Multi-node/Multi-gpus Data analytics with RAPIDS

Dask-RAPIDS is a powerful integration between Dask and RAPIDS that enables scalable, GPU-accelerated data processing across multiple GPUs and nodes.

On one hand, RAPIDS provides GPU-accelerated versions of pandas, NumPy, and scikit-learn (e.g., cuDF, cuML, cuGraph).
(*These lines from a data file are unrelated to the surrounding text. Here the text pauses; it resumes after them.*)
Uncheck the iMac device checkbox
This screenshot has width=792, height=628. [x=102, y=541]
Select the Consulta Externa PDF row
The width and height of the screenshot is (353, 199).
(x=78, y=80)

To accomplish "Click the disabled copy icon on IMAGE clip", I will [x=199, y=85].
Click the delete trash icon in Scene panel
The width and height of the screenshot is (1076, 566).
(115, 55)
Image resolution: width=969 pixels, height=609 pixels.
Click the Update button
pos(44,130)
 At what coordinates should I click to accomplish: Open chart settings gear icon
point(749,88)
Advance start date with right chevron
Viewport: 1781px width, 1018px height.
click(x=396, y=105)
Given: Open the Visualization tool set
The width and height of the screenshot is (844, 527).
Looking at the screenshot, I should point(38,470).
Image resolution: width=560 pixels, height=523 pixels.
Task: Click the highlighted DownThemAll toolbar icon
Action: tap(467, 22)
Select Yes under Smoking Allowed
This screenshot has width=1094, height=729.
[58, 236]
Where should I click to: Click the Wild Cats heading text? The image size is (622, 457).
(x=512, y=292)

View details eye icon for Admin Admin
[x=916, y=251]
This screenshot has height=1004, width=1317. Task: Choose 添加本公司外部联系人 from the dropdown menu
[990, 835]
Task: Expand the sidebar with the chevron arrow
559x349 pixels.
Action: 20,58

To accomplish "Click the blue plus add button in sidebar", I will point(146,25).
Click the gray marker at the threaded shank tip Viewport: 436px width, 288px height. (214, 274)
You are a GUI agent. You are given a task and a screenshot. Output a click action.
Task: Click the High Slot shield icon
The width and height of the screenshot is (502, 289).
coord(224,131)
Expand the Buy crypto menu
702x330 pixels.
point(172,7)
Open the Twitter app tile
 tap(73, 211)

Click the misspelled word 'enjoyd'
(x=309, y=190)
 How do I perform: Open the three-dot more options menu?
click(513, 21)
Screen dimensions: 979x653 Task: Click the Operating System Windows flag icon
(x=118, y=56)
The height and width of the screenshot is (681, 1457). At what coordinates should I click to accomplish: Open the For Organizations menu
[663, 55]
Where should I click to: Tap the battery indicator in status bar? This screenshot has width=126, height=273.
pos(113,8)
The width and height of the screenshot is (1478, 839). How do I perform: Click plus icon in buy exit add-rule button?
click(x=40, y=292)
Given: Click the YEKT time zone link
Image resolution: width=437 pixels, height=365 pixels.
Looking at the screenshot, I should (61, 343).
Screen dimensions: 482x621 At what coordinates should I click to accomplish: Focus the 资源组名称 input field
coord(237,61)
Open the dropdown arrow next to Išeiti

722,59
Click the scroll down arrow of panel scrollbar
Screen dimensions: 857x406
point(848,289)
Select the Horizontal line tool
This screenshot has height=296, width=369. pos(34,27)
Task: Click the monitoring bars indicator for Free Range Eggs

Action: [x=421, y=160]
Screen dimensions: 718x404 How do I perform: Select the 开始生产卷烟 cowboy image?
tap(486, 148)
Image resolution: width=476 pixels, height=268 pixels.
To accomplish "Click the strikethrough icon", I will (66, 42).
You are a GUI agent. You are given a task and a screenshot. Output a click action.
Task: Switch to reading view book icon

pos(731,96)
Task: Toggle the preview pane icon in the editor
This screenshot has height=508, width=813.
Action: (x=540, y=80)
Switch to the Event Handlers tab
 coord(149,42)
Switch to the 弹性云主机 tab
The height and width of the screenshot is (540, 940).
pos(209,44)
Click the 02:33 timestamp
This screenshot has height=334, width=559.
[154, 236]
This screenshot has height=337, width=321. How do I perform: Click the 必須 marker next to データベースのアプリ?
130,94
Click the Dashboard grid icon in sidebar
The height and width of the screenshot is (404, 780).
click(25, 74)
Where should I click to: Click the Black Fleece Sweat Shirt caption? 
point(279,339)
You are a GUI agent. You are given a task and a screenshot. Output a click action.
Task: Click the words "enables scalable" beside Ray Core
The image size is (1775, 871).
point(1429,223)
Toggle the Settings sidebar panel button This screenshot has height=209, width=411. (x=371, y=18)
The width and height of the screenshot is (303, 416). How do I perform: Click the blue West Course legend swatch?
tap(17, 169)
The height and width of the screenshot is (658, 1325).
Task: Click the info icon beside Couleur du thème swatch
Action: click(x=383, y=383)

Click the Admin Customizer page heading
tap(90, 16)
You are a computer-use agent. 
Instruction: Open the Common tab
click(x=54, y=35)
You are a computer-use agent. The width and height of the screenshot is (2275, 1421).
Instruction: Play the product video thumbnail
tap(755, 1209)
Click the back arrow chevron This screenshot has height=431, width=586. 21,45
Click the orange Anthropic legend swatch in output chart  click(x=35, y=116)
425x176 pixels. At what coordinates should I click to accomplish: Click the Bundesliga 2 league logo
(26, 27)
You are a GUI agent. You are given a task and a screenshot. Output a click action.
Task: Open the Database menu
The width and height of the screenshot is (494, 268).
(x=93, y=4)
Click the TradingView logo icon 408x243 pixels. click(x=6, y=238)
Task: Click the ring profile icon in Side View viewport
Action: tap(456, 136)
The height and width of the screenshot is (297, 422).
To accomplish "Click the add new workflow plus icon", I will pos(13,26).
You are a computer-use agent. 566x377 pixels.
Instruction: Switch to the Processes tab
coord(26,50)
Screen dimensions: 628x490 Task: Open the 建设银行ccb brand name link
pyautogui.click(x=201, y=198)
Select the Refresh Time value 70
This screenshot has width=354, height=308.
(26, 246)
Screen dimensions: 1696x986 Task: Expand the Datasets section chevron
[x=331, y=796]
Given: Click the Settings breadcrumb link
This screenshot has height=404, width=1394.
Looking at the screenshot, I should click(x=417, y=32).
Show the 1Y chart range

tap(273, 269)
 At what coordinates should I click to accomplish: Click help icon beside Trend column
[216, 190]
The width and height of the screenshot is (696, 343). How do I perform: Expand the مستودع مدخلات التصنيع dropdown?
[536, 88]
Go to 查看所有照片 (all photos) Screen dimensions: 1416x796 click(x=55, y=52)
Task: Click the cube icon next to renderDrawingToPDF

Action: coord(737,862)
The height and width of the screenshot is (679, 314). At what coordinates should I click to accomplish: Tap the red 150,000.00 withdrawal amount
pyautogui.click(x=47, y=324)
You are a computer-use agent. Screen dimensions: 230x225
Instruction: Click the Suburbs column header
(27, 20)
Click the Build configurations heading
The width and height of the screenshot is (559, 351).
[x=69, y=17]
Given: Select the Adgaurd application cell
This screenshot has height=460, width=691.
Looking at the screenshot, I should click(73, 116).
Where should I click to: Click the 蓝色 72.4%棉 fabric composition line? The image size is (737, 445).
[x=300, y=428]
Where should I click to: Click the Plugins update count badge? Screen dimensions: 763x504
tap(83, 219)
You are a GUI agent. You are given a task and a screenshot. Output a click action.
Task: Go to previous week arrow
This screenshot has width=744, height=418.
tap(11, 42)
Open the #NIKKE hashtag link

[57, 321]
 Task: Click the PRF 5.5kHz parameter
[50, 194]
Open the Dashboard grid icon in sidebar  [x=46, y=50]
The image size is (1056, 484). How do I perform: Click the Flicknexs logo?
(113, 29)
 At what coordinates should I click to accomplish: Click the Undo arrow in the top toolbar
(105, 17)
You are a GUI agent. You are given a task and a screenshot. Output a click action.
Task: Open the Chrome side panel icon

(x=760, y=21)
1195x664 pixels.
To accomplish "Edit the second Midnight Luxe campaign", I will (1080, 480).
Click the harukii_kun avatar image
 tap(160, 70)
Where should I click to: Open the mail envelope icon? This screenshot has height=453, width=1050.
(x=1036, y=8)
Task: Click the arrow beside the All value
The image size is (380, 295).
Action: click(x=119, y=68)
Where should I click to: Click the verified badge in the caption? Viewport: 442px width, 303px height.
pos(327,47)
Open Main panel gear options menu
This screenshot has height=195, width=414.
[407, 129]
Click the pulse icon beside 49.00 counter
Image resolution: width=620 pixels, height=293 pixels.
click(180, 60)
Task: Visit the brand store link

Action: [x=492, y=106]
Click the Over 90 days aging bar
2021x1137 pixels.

On the other hand, Dask provides a distributed computing framework that allows you to run these RAPIDS components in parallel across many GPUs.

Together, Dask-RAPIDS enables:

Processing terabyte-scale data on multi-GPU or multi-node clusters
Familiar pandas/scikit-learn-style APIs, backed by GPU speed
Real-time performance monitoring via Dask Dashboard

The tight integration with CuPy, dask_cudf, dask_cuda, and UCX (for fast GPU communication) is ideal for interactive data science, big data processing, and building GPU-accelerated ML pipelines.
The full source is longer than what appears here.